A complete network providing professional recuperation services and covering every community with disabled residents will be established, he said.

Recuperation for disabled people is a comparatively new concept in China, and did not gain the attention of the central government until the late 1980s.

Two decades of effort has put things on a surer footing with more than 6 million disabled people benefiting from recuperation projects.

They received remedial help through specially designed projects for the blind, deaf, amputees and people suffering mental problems.

But at least 30 million disabled people are still in need of medical care, said Deng Pufang, president of the All-China Disabled Persons' Federation.

"As far as disabled people are concerned, nothing is more important than recuperation," said Deng. "Because it means a drastically enhanced way of life."

An investigation by the federation found that a large proportion of disabled people are classified as "poor," with disability the major cause of their destitution.

Deng welcomed the commitment from the State Council and said the first tasks must be the recruitment of professionals and securing enough funds.

"In the near future, we would like to see the remaining 50 percent of the country's medical schools that do not offer recuperation courses to do so," he said.

"We need the number of recuperation centres to increase quickly from the present level of 1,500.

"All doctors at small rural hospitals are advised to gain recuperation certificates, particularly those who are newly appointed."

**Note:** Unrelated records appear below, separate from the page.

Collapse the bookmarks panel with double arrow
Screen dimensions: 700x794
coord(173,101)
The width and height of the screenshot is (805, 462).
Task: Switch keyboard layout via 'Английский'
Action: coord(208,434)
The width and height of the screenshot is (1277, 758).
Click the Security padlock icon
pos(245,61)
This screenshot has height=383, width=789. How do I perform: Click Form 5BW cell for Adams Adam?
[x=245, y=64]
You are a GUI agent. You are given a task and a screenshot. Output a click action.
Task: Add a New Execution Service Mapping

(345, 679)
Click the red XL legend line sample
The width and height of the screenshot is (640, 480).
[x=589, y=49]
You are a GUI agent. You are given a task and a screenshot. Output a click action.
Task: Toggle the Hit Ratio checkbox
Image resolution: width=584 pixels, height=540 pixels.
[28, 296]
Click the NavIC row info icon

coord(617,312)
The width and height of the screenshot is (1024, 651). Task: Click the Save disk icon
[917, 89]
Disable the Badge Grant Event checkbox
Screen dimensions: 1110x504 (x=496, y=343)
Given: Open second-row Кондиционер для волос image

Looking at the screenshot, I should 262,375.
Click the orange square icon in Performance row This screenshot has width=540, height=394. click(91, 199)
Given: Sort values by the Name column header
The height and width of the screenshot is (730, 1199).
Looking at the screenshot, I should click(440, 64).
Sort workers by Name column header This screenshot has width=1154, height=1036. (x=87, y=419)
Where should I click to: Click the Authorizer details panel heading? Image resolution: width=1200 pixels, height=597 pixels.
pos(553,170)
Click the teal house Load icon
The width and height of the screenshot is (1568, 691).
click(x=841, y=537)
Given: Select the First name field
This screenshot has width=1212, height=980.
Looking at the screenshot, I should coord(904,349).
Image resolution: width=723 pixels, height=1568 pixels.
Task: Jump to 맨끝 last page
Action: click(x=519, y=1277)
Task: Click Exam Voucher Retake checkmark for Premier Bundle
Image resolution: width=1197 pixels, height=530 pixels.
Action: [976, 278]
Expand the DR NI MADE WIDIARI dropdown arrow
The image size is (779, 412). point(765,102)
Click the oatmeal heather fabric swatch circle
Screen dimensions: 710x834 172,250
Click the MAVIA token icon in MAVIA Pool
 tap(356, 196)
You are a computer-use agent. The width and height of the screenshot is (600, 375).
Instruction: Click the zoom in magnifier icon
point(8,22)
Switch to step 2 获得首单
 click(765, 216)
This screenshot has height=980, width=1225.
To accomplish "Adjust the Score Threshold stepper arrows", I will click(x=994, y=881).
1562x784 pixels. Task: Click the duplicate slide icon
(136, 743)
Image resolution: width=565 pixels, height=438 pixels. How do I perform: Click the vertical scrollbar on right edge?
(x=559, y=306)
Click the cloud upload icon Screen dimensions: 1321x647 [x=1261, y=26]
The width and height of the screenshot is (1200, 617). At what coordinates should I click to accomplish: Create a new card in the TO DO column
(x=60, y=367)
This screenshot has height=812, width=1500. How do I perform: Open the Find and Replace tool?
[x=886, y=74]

Deng said private funds were especially welcome in the provision of recuperation services, while local governments should pledge greater support.

For example, provincial officials should consider including costs incurred in the recuperation of disabled persons in general social insurance, he said.

Deng said help from global organizations like the Lions Club International, a US-based welfare organization, had been especially important.

It brought to a close yesterday the first phase of its "Sightfirst China Action", which it launched in 1997 with relevant government departments to improve eye treatment.

It officially kicked off the second stage of the activity yesterday as well.

"The action has greatly enhanced China's capacity to treat cataracts and has helped restore eyesight to 2.1 million cataract-sufferers," said Zhu Qingsheng, vice-minister of health.

The second stage of the action will continue until the end of 2007, aiming to complete 2.5 million cataract extraction operations. This surpasses the 1.75 million target set for the first stage.